When this begins to happen, when the bloom is off the rose and we have to start learning how to live together as adults, often-times we go to the only model we know, the one society teaches us as the only thing that counts: the economic model. What am I getting? What is it costing me? Am I operating at a profit or a loss? We do a cost/benefits analysis of our relationship. When we start to look at things through this paradigm, the idea of giving shifts and it's no longer for fun and for free. We give something our partner wants or needs, but we expect something in return. When our expectation is not met, we add to a list of resentments we have begun to keep--a ledger, really--and when the ledger gets far enough imbalanced against our perceived good, we might begin to punish our partner for not fulfilling contracts they didn't even know they'd made. And it is inevitable that, if we have been keeping score, our partner has been keeping score as well, based on their own set of values. Insert here a mental image of two people frowning, arms crossed, facing away from each other

 

When we've headed down this road, a couple of things happen:

 

First, we become focused on the negative.

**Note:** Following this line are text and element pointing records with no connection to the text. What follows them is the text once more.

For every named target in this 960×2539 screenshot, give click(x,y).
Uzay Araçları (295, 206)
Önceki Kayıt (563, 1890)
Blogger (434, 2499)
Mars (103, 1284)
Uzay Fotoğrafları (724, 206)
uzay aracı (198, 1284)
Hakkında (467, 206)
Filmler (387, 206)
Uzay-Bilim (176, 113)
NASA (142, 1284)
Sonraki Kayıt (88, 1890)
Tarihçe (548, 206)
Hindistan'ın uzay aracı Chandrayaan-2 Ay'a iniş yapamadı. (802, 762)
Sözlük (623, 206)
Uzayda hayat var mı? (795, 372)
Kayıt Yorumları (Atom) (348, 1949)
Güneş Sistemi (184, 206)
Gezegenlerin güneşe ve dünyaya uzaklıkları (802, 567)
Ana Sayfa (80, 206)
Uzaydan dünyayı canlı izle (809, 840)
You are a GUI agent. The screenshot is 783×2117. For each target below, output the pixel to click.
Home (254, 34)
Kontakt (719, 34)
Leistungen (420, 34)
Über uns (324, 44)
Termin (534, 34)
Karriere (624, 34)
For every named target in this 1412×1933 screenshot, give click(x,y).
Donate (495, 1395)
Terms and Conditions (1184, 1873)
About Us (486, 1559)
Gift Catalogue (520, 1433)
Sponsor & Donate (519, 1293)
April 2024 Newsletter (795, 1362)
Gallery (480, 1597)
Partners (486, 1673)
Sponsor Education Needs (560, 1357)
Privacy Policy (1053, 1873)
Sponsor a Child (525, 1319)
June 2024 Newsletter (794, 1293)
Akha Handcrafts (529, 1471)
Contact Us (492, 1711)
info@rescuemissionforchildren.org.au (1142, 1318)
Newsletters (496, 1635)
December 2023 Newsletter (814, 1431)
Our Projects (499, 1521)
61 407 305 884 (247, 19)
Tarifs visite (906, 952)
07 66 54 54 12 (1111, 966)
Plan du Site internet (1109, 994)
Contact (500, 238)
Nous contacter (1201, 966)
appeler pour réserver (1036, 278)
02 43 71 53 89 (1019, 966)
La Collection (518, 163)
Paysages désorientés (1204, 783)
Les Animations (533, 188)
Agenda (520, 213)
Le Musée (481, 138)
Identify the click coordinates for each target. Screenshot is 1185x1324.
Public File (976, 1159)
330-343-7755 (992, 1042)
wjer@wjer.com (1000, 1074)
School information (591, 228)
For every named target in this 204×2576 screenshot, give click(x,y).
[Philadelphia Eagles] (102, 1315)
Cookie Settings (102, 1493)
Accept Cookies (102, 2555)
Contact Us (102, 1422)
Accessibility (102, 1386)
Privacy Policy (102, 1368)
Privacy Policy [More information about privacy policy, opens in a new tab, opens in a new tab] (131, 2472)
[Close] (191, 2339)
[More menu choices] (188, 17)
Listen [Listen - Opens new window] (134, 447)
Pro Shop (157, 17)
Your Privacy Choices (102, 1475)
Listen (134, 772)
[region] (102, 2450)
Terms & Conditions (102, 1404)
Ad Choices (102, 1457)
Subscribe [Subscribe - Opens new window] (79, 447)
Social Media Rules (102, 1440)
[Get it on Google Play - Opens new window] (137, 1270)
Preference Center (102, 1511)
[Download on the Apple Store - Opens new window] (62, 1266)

We lose sight of the gratitude we were feeling just a short time before for the great good fortune of finding our soul mate. Only now we're not really even seeing our partner any more. We're seeing only what we're not getting. We take everything personally, even those things that are not at all personal. Perhaps we are very sensitive to loud noises. Our partner sneezes near us and even though we know it's completely irrational, we might blame them for hurting our ears. Our resentment builds. Again, not because we want it to, but because it's the system we've set up. You have control of my happiness. I'm not happy. You get blamed--rational or irrational, it doesn't matter.

 

Second, we begin to withhold our giving until... until our partner starts to treat us differently, until they love us the way we need to be loved, until they stop doing X, until they pay more attention, get more romantic, do more toward finding a job, etc. We find ourselves rationalizing our bad mood, our ingratitude, our lack of loving-kindness: 'If he loved me, he would never _________.' 'If she loved me, she would __________.'

 

I once had an extended layover of a day and a half in an airport just over the International Date Line. It was my birthday. My partner at the time had the idea that, on one's birthday, one must be given to. Giving was not exactly the primary pattern of our relationship, so an entire day of giving or being given to was a conspicuous change from the norm. We did fine for the first 15 to 20 hours, but because of the shifting time zones, we ended up 'in my birthday' for about 36 hours. Somewhere past hour 20--she worn down from so much giving, and me worn out from making sure I was exhibiting an appropriate level of gratitude, both of us trashed from jet lag and lack of sleep--walking through this modern, cavernous airport shopping area, I inadvertently stepped on the back of her flip-flop, the strap of which broke. Chaos ensued. The build-up of it all spilled over, tears were shed, the unfairness of life became blazingly apparent and the idea that the love between us ever would be strong enough to work out the problem of my shortcomings was exploded as the myth it so obviously had turned out to be. Needless to say, the rest of our trip was less than sublime.

 

Of course not all relationships are based in the ideas presented here; but many of them do have aspects of these patterns. If we continue to see relationships as places of receiving rather than of giving, this is inevitable. If we have a relationship that is at all less than ideal, it's important to begin to recognize the problems for what they really are--problems of perception and of behaviors based in old ideas, rather than necessarily problems of being with the wrong person. Real love and relationship based in real loving-kindness toward each other is possible. Shining a light upon our patterns can be the beginning of finding this for ourselves.

 

More about that tomorrow.

 

Today I will try to give something to someone for fun and for free. Whether they deserve it or not, whether I am feeling needy or not.